This bill reclaims congressional authority by requiring presidential and USTR approval from Congress before imposing new or modified trade duties for national security or unfair trade practice reasons, with limited exceptions for urgent action.
Josh Gottheimer
Representative
NJ-5
The Reclaiming Congressional Trade Authority Act of 2025 significantly limits the President's ability to impose new import duties for national security reasons by requiring explicit authorization via a Congressional joint resolution of approval. This bill also mandates that the U.S. Trade Representative must submit proposals for certain trade restrictions to the International Trade Commission and Congress, allowing Congress a 60-day window to disapprove the action. Overall, the legislation reasserts Congress's role in approving major trade restrictions previously enacted unilaterally by the Executive Branch.
If you’re running a business that imports components or just buying consumer goods, you know that sudden tariffs can feel like a random tax hike hitting your budget. The Reclaiming Congressional Trade Authority Act of 2025 is designed to limit the President's and the U.S. Trade Representative's (USTR) ability to drop those tariffs on us without a serious review first.
Right now, the President has significant power to impose new import taxes—duties—especially if they claim it’s for national security reasons (often called Section 232 duties). This bill drastically changes that by requiring Congress to sign off. Under Section 2, if the President wants to impose a new national security duty, they can’t just announce it; they must first send the proposal to the International Trade Commission (ITC) for an economic review, consult with both the Department of Defense and four key Congressional committees (Finance, Ways and Means, Armed Services), and then wait for Congress to pass a joint resolution of approval.

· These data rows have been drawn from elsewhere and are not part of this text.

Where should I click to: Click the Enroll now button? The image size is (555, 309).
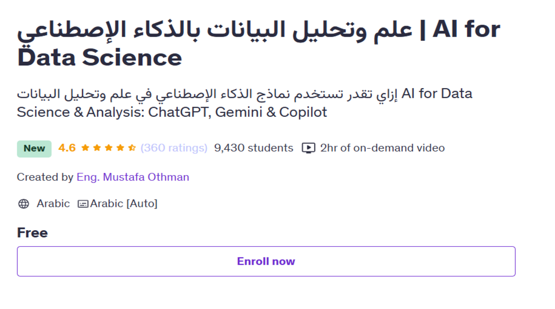click(x=266, y=261)
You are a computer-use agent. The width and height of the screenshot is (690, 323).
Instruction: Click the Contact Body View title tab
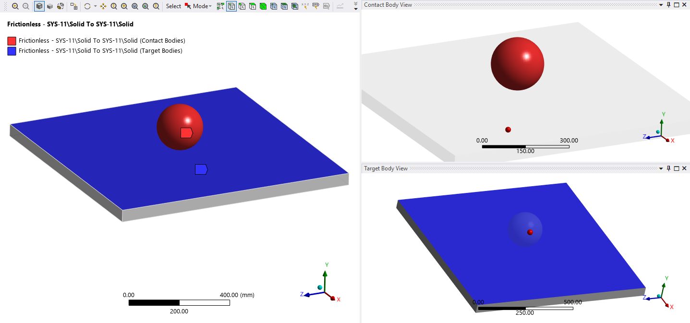tap(388, 4)
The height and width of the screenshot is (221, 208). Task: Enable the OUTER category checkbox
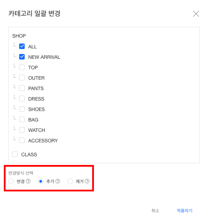pos(22,78)
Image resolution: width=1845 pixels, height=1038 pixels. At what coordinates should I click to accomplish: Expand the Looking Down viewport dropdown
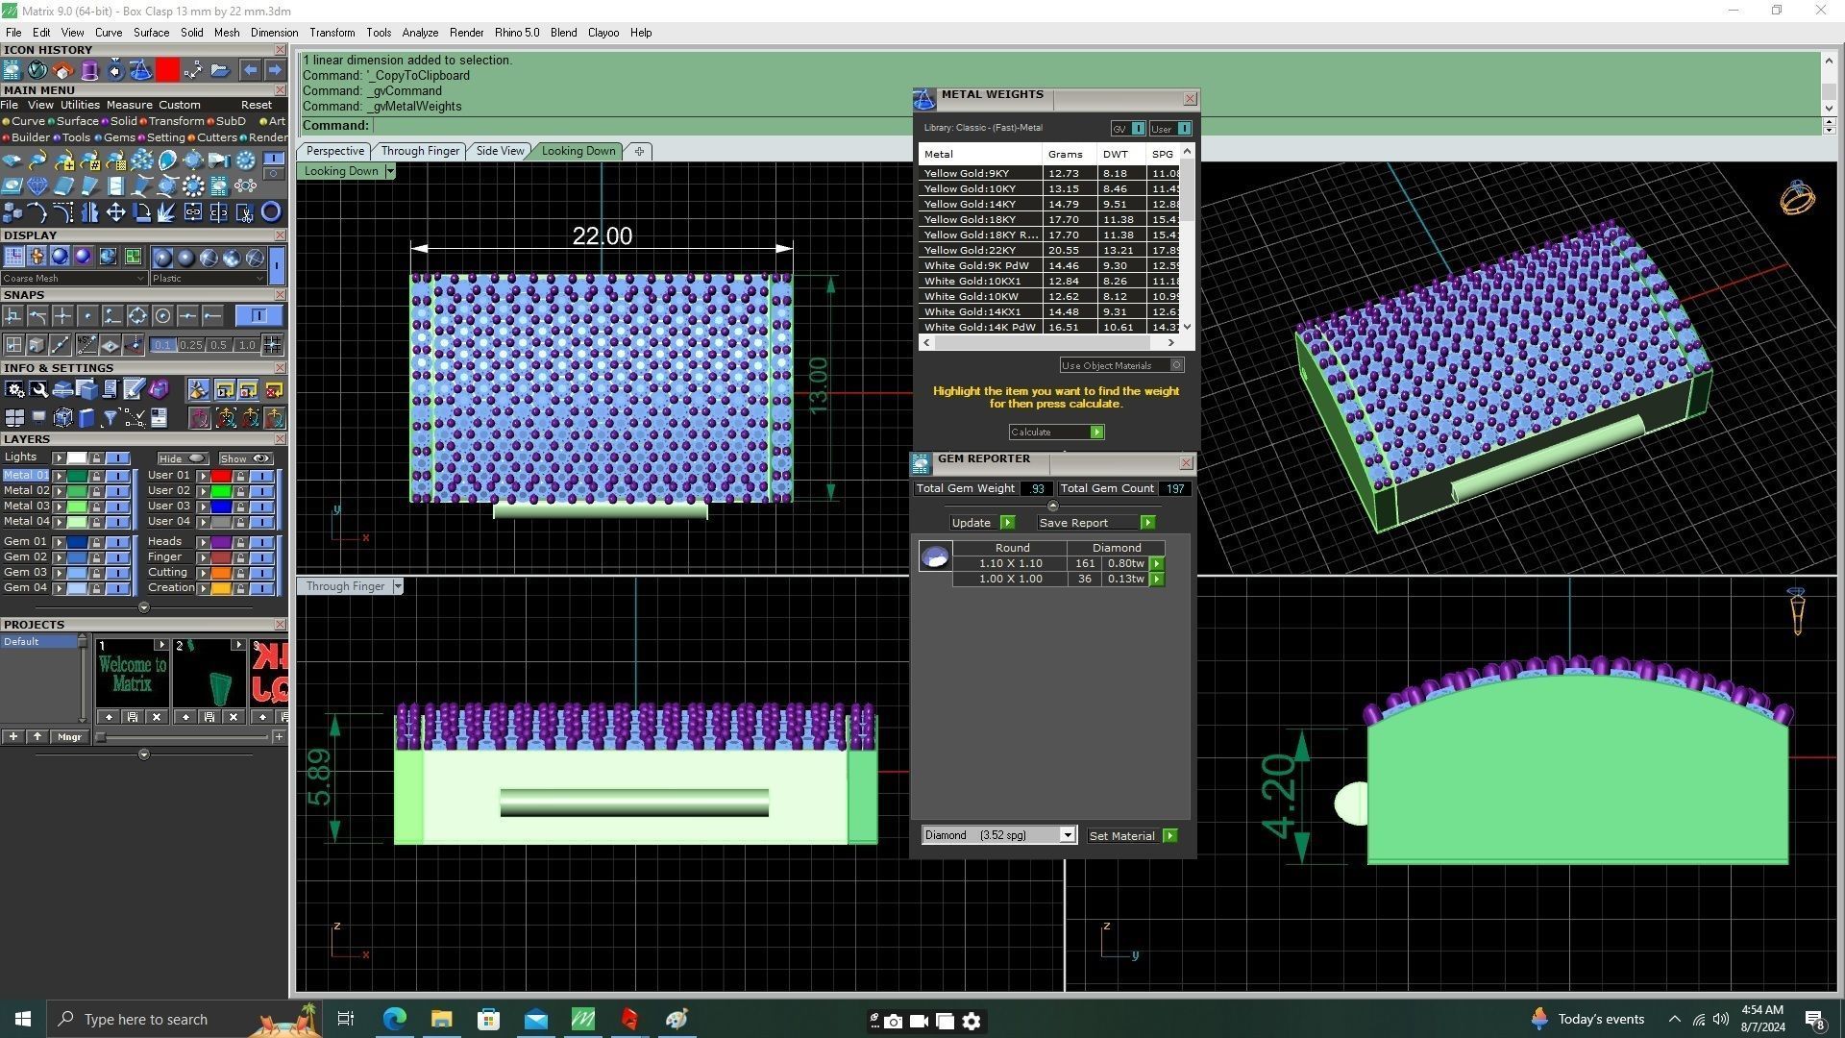pos(389,171)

Think of it this way: the President used to have the keys to the tariff car and could drive it wherever they wanted. Now, they have to stop, get a map from the ITC, get permission from Congress, and get a co-pilot from the Defense Secretary before they can even put it in drive. This is a massive shift of power from the Executive Branch back to the Legislative Branch, meaning fewer surprise tariffs that rattle supply chains and more predictable trade policy after careful economic assessment.
Of course, sometimes things are truly urgent. The bill acknowledges this by including an Exception for Urgent Action. If there is an immediate national emergency, a threat to life, or a direct national security threat, the President can hit the emergency brake and impose duties immediately, but only for a maximum of 120 calendar days. This window is meant to give the President time to act while Congress works through the full approval process. However, the definition of "urgent national security threat" is broad, which means this 120-day window could become a loophole if a President decides to use it frequently to bypass the approval process temporarily.
It’s not just the President; the U.S. Trade Representative (USTR) also faces new restrictions when imposing duties under Section 301 (often used against unfair trade practices). Section 3 requires the USTR to follow a detailed process before any new duties can be implemented. This includes submitting the proposal to the ITC for an economic impact analysis, consulting with relevant Congressional committees (including the Agriculture committees if farm products are involved), and then entering a 60-day waiting period.
During this 60-day review, Congress can effectively veto the USTR’s proposed action by passing a disapproval resolution. For the small business owner, this means that trade actions designed to punish foreign competitors will take longer to implement, but they are far less likely to be blocked by Congress because of unintended negative economic consequences here at home. While businesses relying on fast, targeted trade responses might see delays, the increased review process offers more stability and predictability for industries reliant on global trade.